_Material provided_
------------
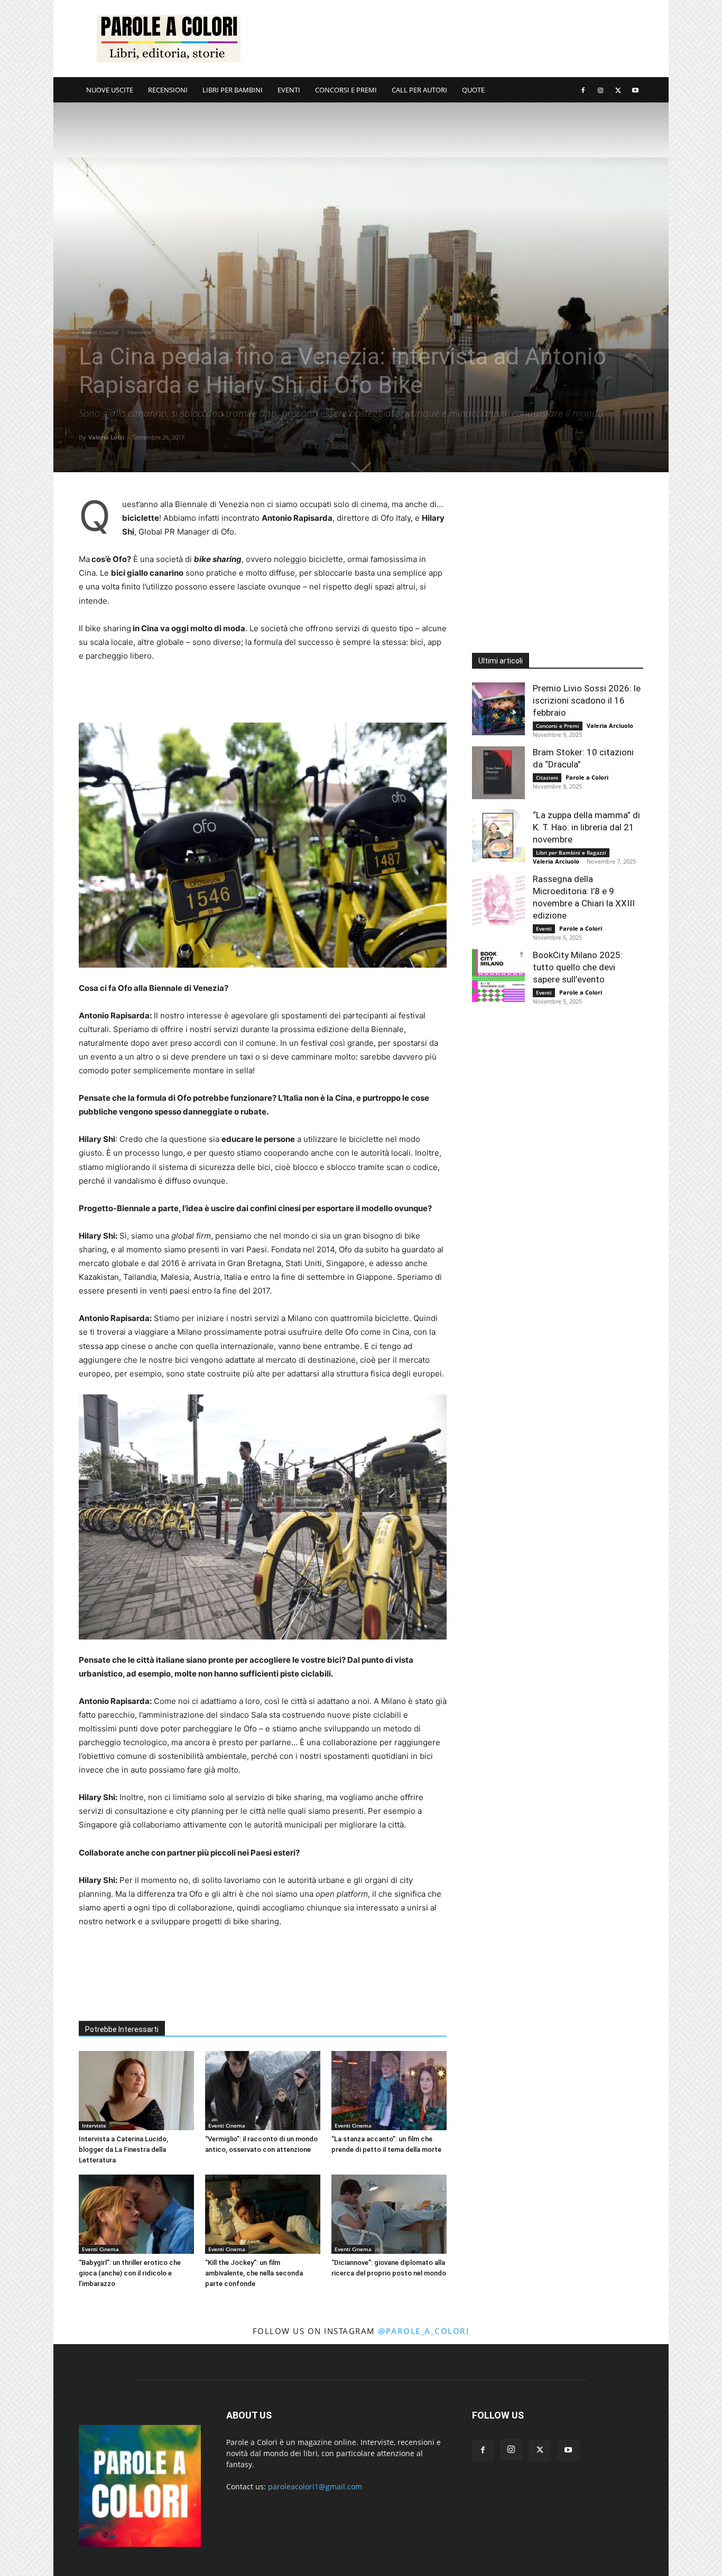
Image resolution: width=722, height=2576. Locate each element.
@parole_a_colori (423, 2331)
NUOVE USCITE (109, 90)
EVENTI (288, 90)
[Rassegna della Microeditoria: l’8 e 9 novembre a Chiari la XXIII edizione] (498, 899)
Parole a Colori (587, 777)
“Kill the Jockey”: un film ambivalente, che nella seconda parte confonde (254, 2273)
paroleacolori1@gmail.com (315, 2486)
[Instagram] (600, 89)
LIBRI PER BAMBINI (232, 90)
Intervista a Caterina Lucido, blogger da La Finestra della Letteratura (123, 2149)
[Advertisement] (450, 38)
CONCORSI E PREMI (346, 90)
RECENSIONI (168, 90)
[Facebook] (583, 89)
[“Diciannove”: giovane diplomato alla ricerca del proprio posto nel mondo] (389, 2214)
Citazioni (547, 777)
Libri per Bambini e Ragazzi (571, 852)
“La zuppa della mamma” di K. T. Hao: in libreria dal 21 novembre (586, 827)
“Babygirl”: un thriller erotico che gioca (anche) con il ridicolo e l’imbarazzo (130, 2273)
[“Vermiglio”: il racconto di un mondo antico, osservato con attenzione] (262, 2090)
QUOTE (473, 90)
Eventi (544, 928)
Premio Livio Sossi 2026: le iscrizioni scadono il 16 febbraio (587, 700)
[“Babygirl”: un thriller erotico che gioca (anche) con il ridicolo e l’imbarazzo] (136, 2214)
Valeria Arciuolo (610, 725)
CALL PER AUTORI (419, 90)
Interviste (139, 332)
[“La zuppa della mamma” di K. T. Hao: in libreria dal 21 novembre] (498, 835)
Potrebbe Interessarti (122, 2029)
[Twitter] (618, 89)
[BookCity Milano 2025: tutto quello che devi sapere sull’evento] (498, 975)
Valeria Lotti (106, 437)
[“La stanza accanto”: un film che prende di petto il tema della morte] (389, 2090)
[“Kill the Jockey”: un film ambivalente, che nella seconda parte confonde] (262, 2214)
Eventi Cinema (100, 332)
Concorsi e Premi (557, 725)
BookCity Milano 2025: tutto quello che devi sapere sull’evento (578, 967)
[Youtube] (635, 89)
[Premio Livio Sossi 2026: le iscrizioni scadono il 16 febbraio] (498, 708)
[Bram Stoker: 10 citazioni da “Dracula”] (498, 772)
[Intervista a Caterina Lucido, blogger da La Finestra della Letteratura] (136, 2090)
------------
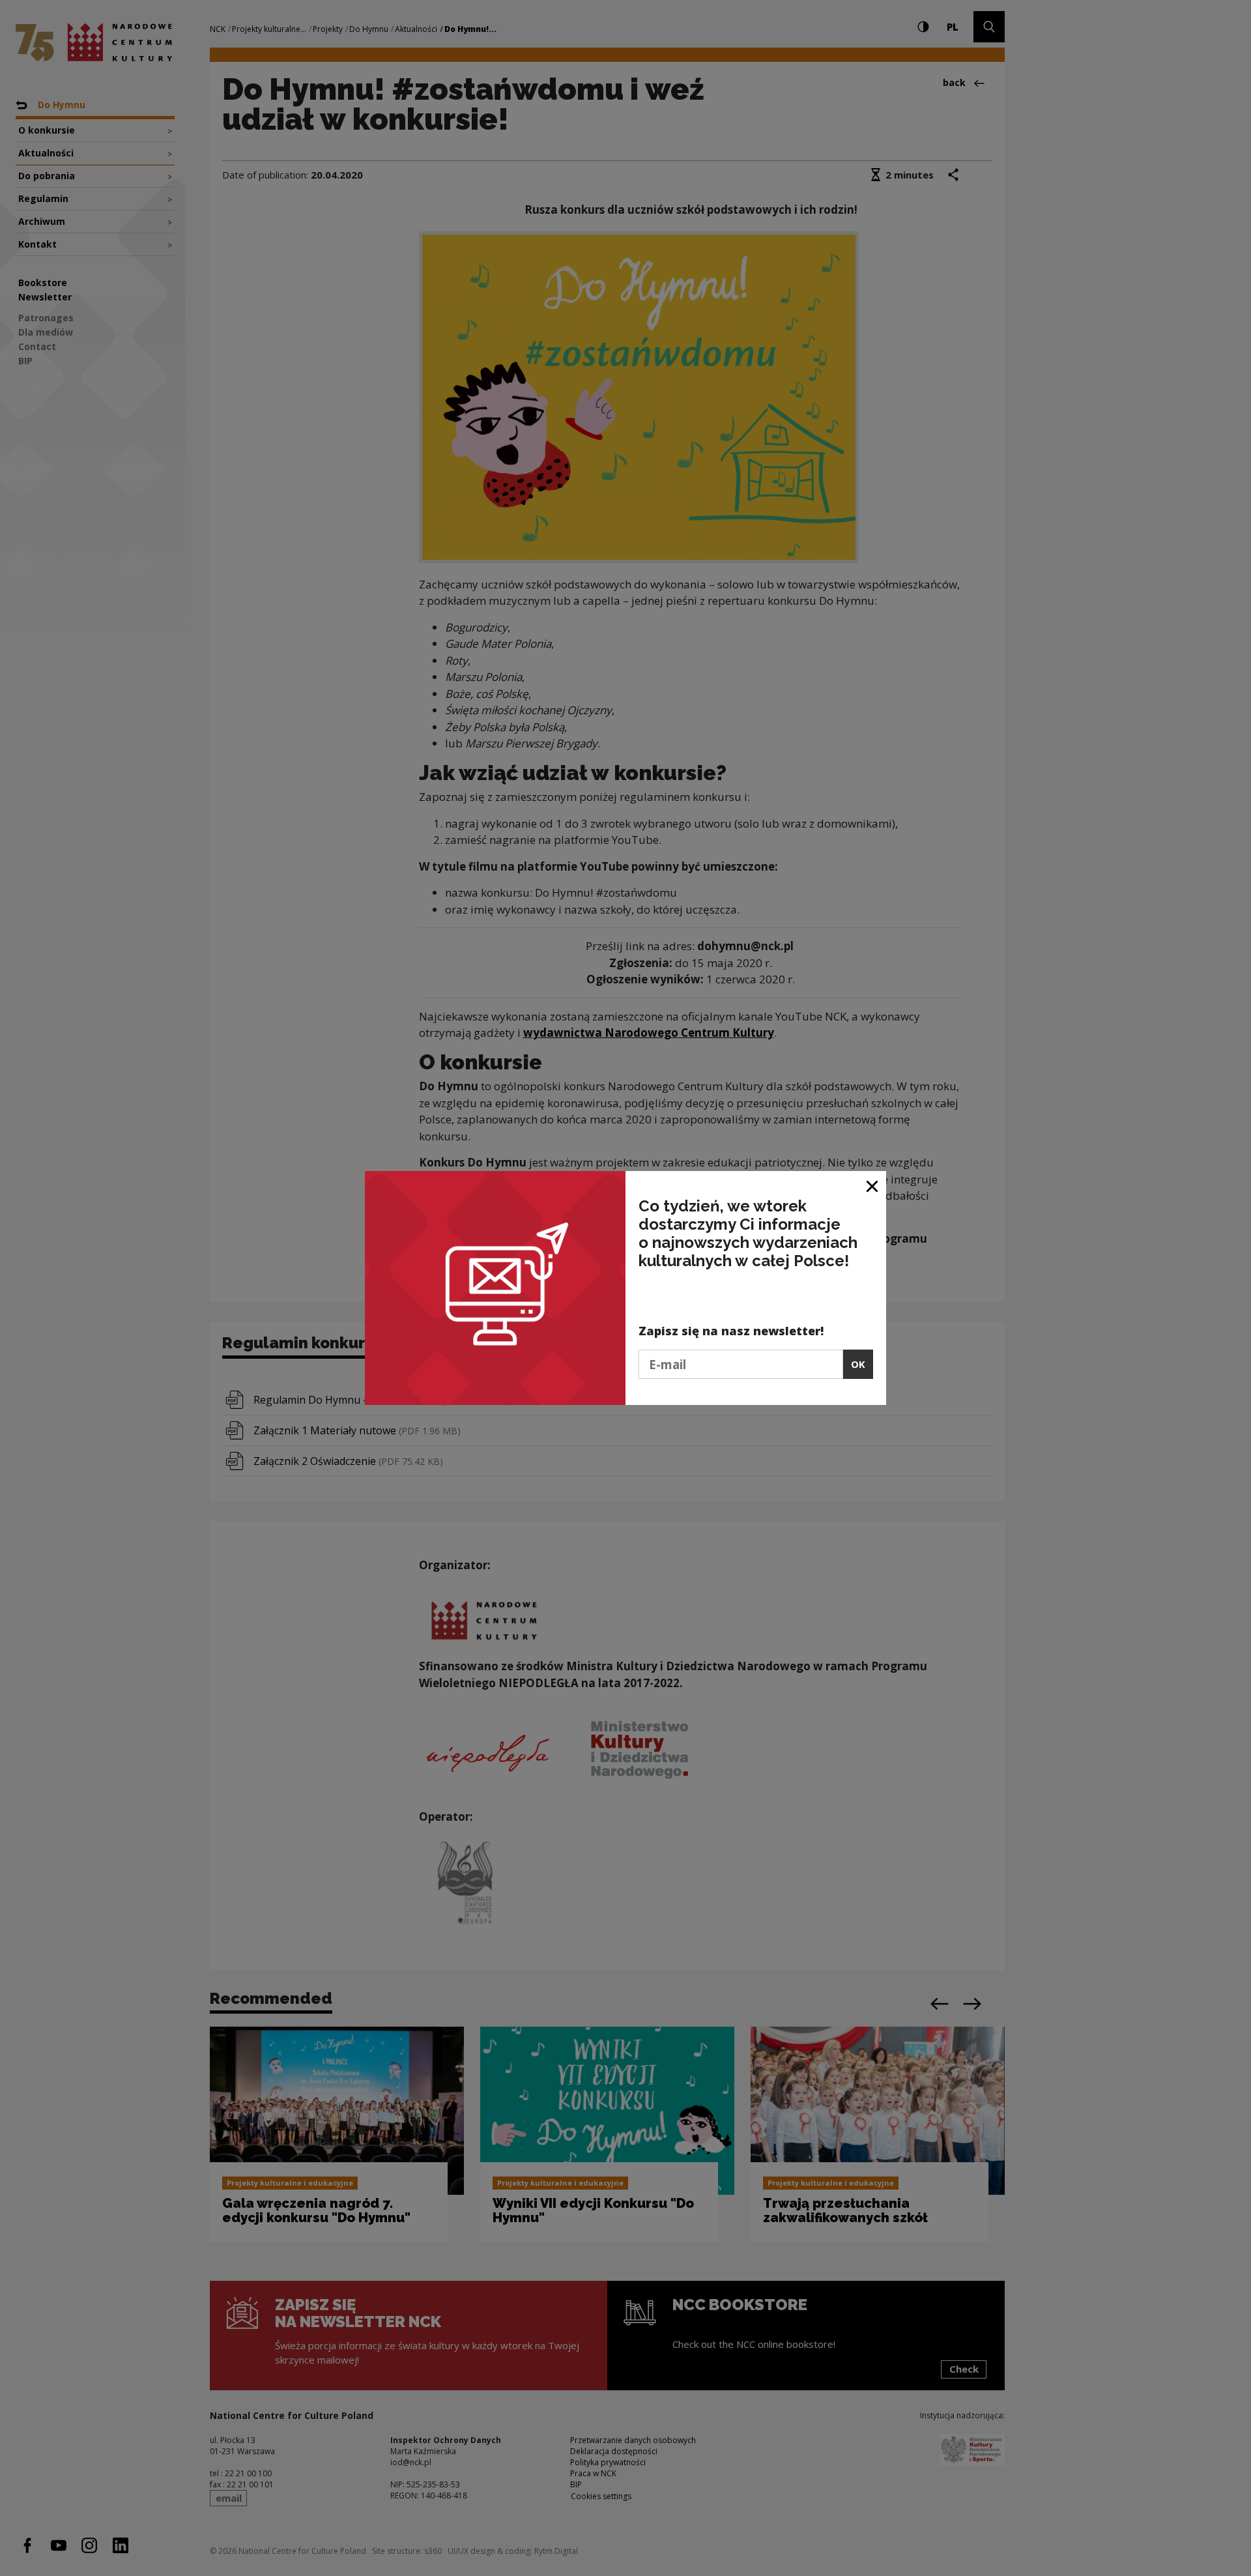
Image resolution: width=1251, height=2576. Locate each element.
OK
------------
_Task prompt_
Only one stretch of the records above is wanted: the lines between the one holding "paroleacolori1@gmail.com (315, 2486)" and the one holding "l’imbarazzo (130, 2273)", inclusive, reproduced exactly.

_Result below_
paroleacolori1@gmail.com (315, 2486)
[Instagram] (600, 89)
LIBRI PER BAMBINI (232, 90)
Intervista a Caterina Lucido, blogger da La Finestra della Letteratura (123, 2149)
[Advertisement] (450, 38)
CONCORSI E PREMI (346, 90)
RECENSIONI (168, 90)
[Facebook] (583, 89)
[“Diciannove”: giovane diplomato alla ricerca del proprio posto nel mondo] (389, 2214)
Citazioni (547, 777)
Libri per Bambini e Ragazzi (571, 852)
“La zuppa della mamma” di K. T. Hao: in libreria dal 21 novembre (586, 827)
“Babygirl”: un thriller erotico che gioca (anche) con il ridicolo e l’imbarazzo (130, 2273)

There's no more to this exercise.